╭──

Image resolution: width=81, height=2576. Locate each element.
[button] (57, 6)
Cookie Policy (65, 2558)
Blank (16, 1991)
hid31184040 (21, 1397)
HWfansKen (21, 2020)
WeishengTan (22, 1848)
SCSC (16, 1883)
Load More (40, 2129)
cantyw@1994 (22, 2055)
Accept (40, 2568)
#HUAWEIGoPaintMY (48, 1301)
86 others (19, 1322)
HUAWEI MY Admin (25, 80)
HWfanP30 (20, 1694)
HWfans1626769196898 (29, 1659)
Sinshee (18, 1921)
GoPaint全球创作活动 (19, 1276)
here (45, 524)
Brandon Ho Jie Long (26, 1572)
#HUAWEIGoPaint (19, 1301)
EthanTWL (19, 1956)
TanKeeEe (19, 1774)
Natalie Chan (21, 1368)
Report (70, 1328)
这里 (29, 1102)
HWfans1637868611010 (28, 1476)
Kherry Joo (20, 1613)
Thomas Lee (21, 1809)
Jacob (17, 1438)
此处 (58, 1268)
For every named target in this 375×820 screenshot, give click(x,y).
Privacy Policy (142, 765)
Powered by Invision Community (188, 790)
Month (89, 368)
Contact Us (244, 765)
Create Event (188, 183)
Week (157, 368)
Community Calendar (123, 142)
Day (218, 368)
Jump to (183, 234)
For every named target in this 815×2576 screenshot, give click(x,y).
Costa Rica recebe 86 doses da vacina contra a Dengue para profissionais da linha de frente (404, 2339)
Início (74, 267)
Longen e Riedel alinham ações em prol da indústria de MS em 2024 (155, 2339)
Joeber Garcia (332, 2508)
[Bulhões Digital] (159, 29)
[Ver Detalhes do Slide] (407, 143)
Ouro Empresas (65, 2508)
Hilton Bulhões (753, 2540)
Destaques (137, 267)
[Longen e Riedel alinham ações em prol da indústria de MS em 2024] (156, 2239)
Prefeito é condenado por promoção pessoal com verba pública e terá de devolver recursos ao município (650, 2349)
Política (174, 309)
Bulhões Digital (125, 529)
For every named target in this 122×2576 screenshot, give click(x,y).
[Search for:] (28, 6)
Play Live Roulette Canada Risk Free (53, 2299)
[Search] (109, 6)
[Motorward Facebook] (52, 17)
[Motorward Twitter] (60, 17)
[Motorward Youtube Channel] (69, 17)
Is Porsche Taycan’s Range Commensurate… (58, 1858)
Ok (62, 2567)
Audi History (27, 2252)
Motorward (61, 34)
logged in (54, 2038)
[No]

╰──

▸ Exercise instructions
Check every line above for the word "target" and copy those that have it.

▸ Solution
For every named target in this 375×820 screenshot, give click(x,y).
For every named target in this 815×2576 screenshot, give click(x,y).
For every named target in this 122×2576 screenshot, give click(x,y).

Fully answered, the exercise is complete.